1. The file `sea_ice.tsv` is in human-readable, wide format. Note however that the rule "each set of observations is stored in its own row" is violated. We would like to organize the data in a tidy tibble with four columns: `Herd`, `Year`, `Month`, and `Cover`. To this end, apply the function `pivot_longer` to columns 3-14 in the tibble, gathering the names of the months in the new column `Month` and the values in the new column `Cover`.
2. Use `pop_size.tsv` to make a plot of herd sizes through time. Let the x-axis be Year, the y-axis be population size. Show different herds in different colors. For the geometry, use points.
3. The previous plot is actually not that easy to see and interpret. To make it better, add a `line` geometry as well, which will connect the points with lines.
4. Make a histogram out of all population sizes in the data.
5. Make the same histogram, but break it down by herd, using a different color and fill for each herd.
6. Instead of a histogram, make a density plot with the same data and display (look up `geom_density` if needed).
7. Make box plots of the population size of each herd. Along the x-axis, each herd should be separately displayed; the y-axis should be population size. The box plots should summarize population sizes across all years.
8. Let us go back to `sea_ice.tsv`. Make the following plot. Along the x-axis, have `Year`. Along the y-axis, `Month`. Then, for each month-year pair, color the given part of the plot darker for lower ice cover and lighter for more. (Hint: look up `geom_tile` if needed.) Finally, make sure to do all this only for the herd with the label `WAH` (filter the data before plotting).
The following plotting exercises use the Galápagos land snail data (@sec-snail).
9. Create a density plot (`geom_density`) with shell size along the x-axis and the corresponding density of individuals along the y-axis.
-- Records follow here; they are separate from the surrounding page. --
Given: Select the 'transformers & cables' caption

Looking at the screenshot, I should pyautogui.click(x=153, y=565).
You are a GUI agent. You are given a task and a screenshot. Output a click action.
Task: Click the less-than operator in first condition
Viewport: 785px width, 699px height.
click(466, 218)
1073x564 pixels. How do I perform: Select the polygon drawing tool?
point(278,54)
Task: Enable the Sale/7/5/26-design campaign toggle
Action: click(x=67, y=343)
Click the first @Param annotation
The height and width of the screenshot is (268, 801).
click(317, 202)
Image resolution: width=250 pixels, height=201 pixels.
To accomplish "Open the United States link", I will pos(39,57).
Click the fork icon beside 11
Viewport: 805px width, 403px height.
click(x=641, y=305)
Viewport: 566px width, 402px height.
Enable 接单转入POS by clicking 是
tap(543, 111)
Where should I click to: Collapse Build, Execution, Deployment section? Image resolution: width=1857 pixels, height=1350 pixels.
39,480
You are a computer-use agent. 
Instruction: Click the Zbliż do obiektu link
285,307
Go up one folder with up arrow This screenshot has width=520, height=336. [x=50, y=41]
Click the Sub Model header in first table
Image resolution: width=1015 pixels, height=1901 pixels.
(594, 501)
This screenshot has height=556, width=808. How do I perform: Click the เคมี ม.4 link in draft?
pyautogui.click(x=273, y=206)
How much overlap is there between the sizes of the different species?
10. Repeat the above exercise, but use the standardized size instead of the raw measurements. As a reminder, this means subtracting out the minimum from each entry, and dividing the results by the difference of the maximum and minimum entries (@sec-mutate). Make sure to have clean, descriptive axis labels on the plot. What is the difference between this figure and the one obtained in the previous exercise using the non-standardized size values?
11. Now do exercises 9-10 for shell shape instead of size.
12. Create a scatter plot with `size` along the x-axis and `shape` along the y-axis. Each individual should be a point on the graph.
13. Repeat the same, but use the standardized `size` and `shape` measurements along the axes. Compare the figures. In what do they differ?
14. Create the same scatter plot with standardized `size` along the x-axis and `shape` along the y-axis, but with the points colored based on `habitat`. That is, individuals found in `humid` environments should all have one color, and those found in `arid` regions should have another. Do you see any patterns, in terms of whether certain shell sizes or shapes are more associated with a given type of habitat?
15. Modify the previous plot by coloring the points based on species instead of habitat. How much trait overlap is there between individuals belonging to different species? How do you interpret this result, especially in light of what you previously saw in exercises 9-11?